Hands on experience with data processing and pipeline architectures

  • Hands on involvement in building and operating highly sophisticated ML driven applications.
  • Experience with LLMS and prompt engineering
  • Partnering directly with other technology teams on ML projects to advise and assist as needed.
  • Collaborating with Data Science, Cybersecurity to deliver state of the art ML products.
  • Collaborating with Devops engineers to plan and deploy data storage and processing systems,
  • Executing creative software solutions, design, development, and technical troubleshooting with ability to think beyond routine or conventional approaches to build solutions or break down technical problems.
  • Developing secure high-quality production code, and reviews and debugs code written by others.
  • Add to team culture of diversity, equity, inclusion, and respect.

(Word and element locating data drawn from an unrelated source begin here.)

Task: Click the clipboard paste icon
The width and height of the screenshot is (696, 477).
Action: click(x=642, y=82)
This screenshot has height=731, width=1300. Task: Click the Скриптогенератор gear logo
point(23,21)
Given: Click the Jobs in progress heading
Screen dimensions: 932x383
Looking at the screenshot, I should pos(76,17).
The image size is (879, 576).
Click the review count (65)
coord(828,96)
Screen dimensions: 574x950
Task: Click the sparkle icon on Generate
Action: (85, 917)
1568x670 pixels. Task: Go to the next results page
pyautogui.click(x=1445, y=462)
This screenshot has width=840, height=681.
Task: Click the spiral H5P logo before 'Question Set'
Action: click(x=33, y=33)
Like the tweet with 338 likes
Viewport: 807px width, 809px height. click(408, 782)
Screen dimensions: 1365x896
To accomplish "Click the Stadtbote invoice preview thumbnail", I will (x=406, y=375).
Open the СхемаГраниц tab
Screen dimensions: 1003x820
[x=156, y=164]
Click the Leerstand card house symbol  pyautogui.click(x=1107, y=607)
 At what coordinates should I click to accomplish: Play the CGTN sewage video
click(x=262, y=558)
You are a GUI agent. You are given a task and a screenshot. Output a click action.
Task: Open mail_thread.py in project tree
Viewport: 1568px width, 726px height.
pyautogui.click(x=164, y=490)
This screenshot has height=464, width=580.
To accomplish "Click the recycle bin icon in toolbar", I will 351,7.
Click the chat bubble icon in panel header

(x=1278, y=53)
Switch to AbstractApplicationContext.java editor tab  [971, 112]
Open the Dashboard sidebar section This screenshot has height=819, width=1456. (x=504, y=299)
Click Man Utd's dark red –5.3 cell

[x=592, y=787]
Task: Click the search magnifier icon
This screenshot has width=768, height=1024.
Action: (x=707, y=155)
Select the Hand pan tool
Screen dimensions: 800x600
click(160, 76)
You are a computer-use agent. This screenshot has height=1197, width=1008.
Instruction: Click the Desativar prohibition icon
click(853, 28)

Required qualifications, capabilities, and skills

  • Advanced python programming skills including building reusable libraries.
  • Formal training or certification on software engineering concepts and advanced applied experience.
  • Proven experience in building and operating scalable ML-driven products
  • AWS experience (Certifications optional) (Architect, Big Data, AI/ML)
  • Hands on experience in Azure and AWS and proficiency with cloud technologies like Kubernetes, Airflow.
  • Experience working in a highly regulated environment
  • Proven ability to iterate quickly.
  • Proficient in all aspects of the Software Development Life Cycle.
  • Terraform, IaaC experience.
  • Experience with design & delivery of large scale cloud-native architectures.
  • Experience with microservices performance tuning, performance optimization, real-time applications.